Andy Slavitt forms Town Hall Ventures with focus on 'most vulnerable populations'
LAS VEGAS — Former CMS Administrator Andy Slavitt told HLTH 2018 on Tuesday he is helping form a venture capital firm to focus on building companies intent on changing care delivery models for America's "most vulnerable populations."
"If we spend the next decade increasing our impression in primary care, mental health, drug treatment, healthy children, is there any doubt whatsoever we would have a healthier country and build some great companies in the process?” Slavitt said during a fireside chat at the conference.
Slavitt is partnering with Oxeon Holdings founder Trevor Price and Oxeon Ventures Managing General Partner David Whelan in creating the firm, Town Hall Ventures. They hope that through building companies focused on more vulnerable populations like those in Medicare and Medicaid, the healthcare industry can better serve patients.
Since he exited CMS, Slavitt has been on a campaign to give voice to patient issues and address their access to healthcare services. He recently became chair of a new coalition called United States of Care, which has partnered with the Penn Leonard Davis Institute of Health Economics to research policies to expand health coverage.
So far, the industry is not "killing it," Slavitt said at HLTH. "Healthcare experience with people today in this country ... is no better and arguably worse than it was 10 years ago. It's more complicated, more expensive, less integrated [and] less coordinated."

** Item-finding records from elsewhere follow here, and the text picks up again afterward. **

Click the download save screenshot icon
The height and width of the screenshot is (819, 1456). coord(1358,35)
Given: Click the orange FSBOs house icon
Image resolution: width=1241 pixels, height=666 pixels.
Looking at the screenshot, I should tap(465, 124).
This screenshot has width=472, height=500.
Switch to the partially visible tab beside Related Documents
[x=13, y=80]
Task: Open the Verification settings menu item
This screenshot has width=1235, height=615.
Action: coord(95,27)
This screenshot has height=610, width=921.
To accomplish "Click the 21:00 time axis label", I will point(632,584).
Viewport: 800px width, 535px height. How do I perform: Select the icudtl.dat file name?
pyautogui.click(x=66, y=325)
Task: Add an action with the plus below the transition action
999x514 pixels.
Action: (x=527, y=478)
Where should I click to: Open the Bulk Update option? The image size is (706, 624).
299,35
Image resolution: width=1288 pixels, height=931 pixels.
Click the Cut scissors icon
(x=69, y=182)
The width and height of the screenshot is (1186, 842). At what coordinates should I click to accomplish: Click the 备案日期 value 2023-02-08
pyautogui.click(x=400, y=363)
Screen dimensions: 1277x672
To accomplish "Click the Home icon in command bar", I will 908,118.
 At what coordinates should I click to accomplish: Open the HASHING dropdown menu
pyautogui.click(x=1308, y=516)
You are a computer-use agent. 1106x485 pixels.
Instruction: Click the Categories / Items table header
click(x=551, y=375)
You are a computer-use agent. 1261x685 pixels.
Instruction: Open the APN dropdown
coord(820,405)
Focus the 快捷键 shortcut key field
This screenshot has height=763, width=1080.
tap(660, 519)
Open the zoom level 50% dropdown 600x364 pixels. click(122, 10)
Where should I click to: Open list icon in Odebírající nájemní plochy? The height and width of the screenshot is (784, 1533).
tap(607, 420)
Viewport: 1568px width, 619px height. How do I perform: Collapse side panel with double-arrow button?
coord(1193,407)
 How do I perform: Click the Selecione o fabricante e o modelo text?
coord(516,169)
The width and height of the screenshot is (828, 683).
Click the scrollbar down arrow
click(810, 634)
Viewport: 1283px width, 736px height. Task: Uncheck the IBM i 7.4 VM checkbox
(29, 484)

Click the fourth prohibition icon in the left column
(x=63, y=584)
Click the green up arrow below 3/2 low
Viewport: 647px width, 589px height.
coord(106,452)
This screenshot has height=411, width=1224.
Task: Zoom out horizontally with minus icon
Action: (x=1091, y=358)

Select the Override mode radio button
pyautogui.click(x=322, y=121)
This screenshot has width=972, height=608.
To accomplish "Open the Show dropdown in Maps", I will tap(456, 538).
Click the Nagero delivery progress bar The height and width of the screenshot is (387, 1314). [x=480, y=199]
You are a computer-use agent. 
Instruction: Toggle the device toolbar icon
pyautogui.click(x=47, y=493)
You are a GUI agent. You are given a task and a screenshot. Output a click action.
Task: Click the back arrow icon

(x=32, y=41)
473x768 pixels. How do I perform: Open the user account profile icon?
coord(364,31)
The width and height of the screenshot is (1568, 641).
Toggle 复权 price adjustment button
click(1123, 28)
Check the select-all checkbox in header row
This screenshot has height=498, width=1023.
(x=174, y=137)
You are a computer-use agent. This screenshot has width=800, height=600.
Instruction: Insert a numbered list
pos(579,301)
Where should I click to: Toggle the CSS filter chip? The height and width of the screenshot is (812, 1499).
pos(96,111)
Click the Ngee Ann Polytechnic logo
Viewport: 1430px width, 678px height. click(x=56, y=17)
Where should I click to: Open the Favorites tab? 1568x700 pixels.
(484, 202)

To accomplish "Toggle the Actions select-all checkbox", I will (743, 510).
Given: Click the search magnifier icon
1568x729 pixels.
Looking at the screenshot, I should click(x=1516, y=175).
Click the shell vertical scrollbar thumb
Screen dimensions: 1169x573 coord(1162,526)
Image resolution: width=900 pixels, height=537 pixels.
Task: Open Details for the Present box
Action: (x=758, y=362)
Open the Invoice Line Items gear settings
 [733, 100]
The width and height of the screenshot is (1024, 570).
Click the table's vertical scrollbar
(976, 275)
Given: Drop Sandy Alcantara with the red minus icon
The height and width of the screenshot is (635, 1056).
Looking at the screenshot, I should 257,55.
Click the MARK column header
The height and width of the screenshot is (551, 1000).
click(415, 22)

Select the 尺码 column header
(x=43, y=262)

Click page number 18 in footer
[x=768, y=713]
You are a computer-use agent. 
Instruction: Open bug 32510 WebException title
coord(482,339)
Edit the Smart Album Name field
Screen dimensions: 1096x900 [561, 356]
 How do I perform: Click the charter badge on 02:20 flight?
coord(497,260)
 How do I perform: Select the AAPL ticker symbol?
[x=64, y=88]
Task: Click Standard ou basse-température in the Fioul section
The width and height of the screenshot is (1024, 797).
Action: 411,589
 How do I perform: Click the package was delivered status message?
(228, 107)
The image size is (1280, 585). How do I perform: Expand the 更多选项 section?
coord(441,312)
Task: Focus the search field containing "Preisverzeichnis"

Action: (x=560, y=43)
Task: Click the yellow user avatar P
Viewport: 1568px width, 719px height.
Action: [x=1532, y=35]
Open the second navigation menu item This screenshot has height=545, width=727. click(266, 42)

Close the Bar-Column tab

The Medicare and Medicaid population includes 120 million people and contributes about $1.2 trillion to the country's healthcare costs.
“As a nation we have significant healthcare infrastructure serving healthy populations while lower-income communities go underserved, leading to vastly poorer health outcomes,” Slavitt said. “We are at the beginning of a wave of innovation serving Medicare and Medicaid populations. The answers are not always traditional. They involve investments in underlying systemic issues as well as innovative approaches that improve people’s health and well-being.”
Whether it's an idea scribbled on a napkin or a more developed approach, Slavitt said his team is looking to help build cultures, sales relationships, and rules and regulations, if necessary, at companies that are tech-savvy as well as mission-driven.
"75% of the largest health insurance population in the county ... are now in business directly with managed care plans who are capitated and have incentive to drive cost down," Slavitt said. "Generally speaking, when a Medicaid patient is admitted to the hospital, the hospital loses money. One great secret for CFOs is the way to make more money [is to] lose less money."
Keeping patients out of the hospital is a great investment, he said. This can be done through varied means like addressing food insecurity or transportation to care services.
Town Hall Ventures' first investments include Cityblock, Somatus, Welbe Health and Aetion.
Cityblock, built in partnership with Alphabet’s Sidewalk Labs, provides primary care and behavioral health to address unmet health and social needs in urban populations. Somatus focuses on new models of care for chronic kidney patients while Welbe provides medical and social services to PACE-eligible seniors. Aetion provides payers and pharma companies with analytics and evidence to understand how drugs work in the real world to assist value-based care.
While social determinants of health may be in vogue right now, many in the industry haven't come up with a standard definition of what it means and what it means for their business.
To that, Slavitt said the industry must be careful. "I encourage people to ... come up with ideas how to solve [social determinants of health]. To turn them into models before we understand them kind of scares me," he said.
The good news, he said, is the industry doesn't have to create new sciences for this, but rather will have to better understand people's lives. It's tempting to be dismissive of nontraditional companies entering the healthcare space, but that might not be the right approach.
Their energy and focus could be leveraged in healthcare, he said. In addition to Somalus and Cityblock, Slavitt ended his HLTH discussion by name-checking Oak Street Health, Landmark Health, One Medical and ChenMed as "inspiring" mission-driven healthcare companies.
"Unless you think the incumbents are killing it, then we ought to welcome these folks in," Slavitt said.